St. Augustine, whose rule the Dominican Order follows, wrote in his Confessions: “[O]ur hearts are restless until they rest in you.” That rest finds perfect alignment before the Blessed Sacrament and fits perfectly within the friars’ mission. As Father Teller observed, in order to preach the Gospel to save souls, one must first be filled with God — and that’s where adoration comes in.

José Silva, 65 and a revert, saw a flyer for the chapel and found his oasis from “this crazy-loud city where you can just get away for an hour and be with Our Lord.” He was awed by its beauty and careful attention to detail. “God is love, but he’s also beauty,” he says. “I’m so grateful for them. God deserves the best.”
Exposition is available Monday through Friday from 8 a.m. to 6 p.m., with hopes to expand to the full 24-hour period the chapel is open. The friars also chant the Divine Hours. Additional plans include times for the Rosary and Divine Mercy Chaplet.
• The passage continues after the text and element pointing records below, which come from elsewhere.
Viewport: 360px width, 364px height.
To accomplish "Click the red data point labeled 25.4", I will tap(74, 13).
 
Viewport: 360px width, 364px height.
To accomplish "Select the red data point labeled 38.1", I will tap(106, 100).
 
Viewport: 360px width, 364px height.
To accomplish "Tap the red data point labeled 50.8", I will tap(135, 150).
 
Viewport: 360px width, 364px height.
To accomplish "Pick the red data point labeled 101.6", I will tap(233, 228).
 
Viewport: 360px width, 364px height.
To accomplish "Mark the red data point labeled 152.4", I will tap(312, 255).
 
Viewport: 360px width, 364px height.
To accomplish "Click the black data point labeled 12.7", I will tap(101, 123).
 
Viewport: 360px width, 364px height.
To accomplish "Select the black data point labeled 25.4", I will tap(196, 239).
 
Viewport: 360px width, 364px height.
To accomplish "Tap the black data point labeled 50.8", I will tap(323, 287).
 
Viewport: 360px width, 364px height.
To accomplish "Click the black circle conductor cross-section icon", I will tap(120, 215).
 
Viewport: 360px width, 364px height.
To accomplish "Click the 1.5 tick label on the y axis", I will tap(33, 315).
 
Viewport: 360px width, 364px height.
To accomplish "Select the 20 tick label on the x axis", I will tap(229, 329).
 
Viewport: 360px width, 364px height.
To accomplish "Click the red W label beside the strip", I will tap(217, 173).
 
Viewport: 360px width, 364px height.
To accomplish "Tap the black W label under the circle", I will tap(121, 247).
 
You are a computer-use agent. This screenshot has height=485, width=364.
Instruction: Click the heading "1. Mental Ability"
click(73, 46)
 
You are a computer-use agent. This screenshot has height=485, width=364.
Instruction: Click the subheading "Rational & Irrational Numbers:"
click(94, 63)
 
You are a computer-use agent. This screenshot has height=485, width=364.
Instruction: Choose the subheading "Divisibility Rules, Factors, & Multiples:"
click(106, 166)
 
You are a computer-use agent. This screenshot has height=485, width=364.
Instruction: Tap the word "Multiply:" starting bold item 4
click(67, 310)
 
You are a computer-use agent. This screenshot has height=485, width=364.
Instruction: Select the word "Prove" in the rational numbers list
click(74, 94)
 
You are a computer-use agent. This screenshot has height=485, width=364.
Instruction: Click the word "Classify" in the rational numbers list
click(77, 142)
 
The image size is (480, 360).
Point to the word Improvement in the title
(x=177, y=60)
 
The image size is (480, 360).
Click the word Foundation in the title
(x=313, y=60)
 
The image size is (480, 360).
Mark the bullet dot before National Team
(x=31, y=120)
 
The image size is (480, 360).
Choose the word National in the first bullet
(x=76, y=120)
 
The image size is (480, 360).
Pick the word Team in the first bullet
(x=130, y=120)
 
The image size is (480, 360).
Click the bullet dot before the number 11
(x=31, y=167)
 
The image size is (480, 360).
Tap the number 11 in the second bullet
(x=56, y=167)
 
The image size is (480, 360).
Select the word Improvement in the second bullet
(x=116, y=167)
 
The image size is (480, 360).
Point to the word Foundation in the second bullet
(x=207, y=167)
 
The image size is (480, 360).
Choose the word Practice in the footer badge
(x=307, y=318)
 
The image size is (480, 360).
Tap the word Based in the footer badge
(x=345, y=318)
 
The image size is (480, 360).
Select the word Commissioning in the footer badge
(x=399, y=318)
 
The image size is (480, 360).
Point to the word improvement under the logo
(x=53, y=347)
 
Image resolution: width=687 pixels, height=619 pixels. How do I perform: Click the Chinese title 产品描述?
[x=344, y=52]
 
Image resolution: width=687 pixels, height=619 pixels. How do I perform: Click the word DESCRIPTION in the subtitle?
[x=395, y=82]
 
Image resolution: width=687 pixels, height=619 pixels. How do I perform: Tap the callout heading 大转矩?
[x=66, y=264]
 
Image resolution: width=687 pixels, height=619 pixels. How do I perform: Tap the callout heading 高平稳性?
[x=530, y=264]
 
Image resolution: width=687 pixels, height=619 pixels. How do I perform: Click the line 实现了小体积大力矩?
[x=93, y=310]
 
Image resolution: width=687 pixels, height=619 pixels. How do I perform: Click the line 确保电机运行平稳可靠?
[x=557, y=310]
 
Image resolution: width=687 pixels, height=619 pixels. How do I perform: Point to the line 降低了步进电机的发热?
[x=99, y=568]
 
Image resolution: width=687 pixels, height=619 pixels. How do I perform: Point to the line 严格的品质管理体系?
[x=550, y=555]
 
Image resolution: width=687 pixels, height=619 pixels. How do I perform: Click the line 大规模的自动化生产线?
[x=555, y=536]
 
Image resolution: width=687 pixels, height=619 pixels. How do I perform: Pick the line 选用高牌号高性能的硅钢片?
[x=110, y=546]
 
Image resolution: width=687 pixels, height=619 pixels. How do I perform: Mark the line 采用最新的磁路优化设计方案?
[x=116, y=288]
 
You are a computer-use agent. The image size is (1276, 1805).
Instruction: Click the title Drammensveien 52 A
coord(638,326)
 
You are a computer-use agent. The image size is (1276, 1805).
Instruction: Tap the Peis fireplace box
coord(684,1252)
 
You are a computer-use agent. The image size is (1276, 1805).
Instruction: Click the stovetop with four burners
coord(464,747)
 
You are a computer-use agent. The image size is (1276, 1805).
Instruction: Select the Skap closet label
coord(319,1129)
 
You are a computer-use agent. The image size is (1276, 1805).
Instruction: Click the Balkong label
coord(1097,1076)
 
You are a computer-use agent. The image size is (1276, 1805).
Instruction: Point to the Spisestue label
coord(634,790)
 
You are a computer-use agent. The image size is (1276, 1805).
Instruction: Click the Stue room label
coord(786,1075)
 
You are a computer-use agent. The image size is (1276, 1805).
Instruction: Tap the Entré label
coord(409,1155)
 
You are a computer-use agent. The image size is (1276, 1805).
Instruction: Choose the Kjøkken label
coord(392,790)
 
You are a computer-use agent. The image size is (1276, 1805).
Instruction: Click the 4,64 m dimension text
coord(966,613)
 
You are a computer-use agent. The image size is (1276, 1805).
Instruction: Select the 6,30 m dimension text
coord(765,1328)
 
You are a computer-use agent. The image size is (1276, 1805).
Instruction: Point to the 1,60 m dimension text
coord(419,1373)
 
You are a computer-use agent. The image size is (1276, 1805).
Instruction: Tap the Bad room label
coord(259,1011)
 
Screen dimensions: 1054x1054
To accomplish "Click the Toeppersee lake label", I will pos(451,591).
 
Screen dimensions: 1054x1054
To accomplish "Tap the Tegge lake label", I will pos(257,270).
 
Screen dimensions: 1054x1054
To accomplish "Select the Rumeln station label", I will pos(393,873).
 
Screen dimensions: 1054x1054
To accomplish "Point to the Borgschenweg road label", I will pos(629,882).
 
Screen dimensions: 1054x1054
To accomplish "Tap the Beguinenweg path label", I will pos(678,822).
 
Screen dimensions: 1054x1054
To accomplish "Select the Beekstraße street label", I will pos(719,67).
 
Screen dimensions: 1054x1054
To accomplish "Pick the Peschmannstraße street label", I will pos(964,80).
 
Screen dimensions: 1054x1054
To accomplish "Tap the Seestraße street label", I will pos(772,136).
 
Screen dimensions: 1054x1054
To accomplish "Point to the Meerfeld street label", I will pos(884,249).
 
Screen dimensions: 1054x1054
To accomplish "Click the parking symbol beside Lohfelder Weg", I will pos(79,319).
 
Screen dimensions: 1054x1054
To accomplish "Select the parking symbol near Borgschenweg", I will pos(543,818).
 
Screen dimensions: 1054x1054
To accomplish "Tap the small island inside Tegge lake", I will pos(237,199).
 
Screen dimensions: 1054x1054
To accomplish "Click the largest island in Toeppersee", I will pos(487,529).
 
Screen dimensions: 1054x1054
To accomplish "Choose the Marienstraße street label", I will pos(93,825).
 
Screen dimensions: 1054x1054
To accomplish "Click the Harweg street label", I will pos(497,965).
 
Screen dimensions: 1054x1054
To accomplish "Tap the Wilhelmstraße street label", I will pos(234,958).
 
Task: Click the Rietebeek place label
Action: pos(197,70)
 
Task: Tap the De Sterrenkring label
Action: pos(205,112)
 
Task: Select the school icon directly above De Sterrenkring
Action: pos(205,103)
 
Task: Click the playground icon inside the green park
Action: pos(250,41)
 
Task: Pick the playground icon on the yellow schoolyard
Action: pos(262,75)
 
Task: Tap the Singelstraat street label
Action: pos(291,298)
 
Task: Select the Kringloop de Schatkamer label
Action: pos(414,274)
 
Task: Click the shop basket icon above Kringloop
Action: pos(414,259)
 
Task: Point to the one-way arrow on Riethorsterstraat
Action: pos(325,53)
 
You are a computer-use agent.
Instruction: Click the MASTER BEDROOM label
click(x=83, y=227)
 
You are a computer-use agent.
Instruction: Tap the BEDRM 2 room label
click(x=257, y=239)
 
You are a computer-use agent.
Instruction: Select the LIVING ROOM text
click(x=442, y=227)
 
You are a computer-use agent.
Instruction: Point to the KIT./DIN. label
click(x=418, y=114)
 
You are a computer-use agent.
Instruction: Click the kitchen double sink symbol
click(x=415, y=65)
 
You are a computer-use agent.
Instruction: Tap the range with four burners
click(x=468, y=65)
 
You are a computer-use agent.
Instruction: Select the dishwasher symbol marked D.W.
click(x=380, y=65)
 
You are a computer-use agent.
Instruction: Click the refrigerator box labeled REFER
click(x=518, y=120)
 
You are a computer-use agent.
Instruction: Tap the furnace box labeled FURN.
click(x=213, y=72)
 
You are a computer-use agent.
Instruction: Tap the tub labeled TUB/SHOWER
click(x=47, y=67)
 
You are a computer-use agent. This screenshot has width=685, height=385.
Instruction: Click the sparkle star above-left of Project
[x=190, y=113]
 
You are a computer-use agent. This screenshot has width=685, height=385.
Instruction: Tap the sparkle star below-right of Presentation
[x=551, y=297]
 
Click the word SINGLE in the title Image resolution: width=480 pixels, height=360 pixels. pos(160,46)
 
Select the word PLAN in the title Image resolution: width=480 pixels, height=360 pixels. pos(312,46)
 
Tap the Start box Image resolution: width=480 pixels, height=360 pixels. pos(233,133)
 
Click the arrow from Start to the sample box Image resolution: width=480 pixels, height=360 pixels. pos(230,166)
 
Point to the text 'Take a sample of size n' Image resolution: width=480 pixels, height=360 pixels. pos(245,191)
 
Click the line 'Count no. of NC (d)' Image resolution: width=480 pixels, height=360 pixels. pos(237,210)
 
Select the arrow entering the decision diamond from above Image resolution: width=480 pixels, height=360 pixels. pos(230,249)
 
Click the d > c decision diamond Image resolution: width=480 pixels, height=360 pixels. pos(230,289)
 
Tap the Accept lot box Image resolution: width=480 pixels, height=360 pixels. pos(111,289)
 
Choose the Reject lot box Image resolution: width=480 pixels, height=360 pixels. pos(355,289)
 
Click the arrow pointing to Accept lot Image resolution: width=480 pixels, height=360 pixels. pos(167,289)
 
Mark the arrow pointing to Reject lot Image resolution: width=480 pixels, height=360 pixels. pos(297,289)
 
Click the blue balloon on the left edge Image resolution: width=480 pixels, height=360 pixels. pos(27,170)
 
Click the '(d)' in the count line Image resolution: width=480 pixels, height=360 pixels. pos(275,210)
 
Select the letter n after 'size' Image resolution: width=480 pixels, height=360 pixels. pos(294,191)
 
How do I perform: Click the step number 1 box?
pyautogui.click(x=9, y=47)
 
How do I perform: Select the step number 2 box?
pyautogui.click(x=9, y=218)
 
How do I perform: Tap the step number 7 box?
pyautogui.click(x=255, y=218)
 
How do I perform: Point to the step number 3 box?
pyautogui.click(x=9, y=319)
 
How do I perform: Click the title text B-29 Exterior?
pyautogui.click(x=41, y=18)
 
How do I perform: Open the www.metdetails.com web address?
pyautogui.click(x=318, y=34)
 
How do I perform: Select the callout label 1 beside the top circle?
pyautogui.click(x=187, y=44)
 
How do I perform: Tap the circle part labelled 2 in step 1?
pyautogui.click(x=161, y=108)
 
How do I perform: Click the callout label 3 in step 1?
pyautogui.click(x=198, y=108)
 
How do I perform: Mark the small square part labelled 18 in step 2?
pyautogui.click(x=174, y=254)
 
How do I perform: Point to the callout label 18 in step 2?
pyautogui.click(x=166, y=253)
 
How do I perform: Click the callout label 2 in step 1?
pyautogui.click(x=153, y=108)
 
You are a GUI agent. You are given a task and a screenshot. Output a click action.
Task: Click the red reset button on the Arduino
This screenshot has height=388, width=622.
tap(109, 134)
People associate the command, “Build it, and they will come,” with the film Field of Dreams. But the concept hails from an earlier time, recounted in Ezra, when the Jews prospered after heeding God’s command to rebuild the temple. Thousands of years later, a group of Dominican preachers answered a similar call, and souls have flocked there ever since.
One is Savannah Green, a 23-year-old New Yorker who works in finance. She was baptized and confirmed at St. Joseph’s in April.
In the whirlwind of Manhattan, adoration “is the cornerstone of my life,” she says. After going out with friends during the weekend, “I know afterwards I’m going to adoration,” she adds. “And I’m just so excited.”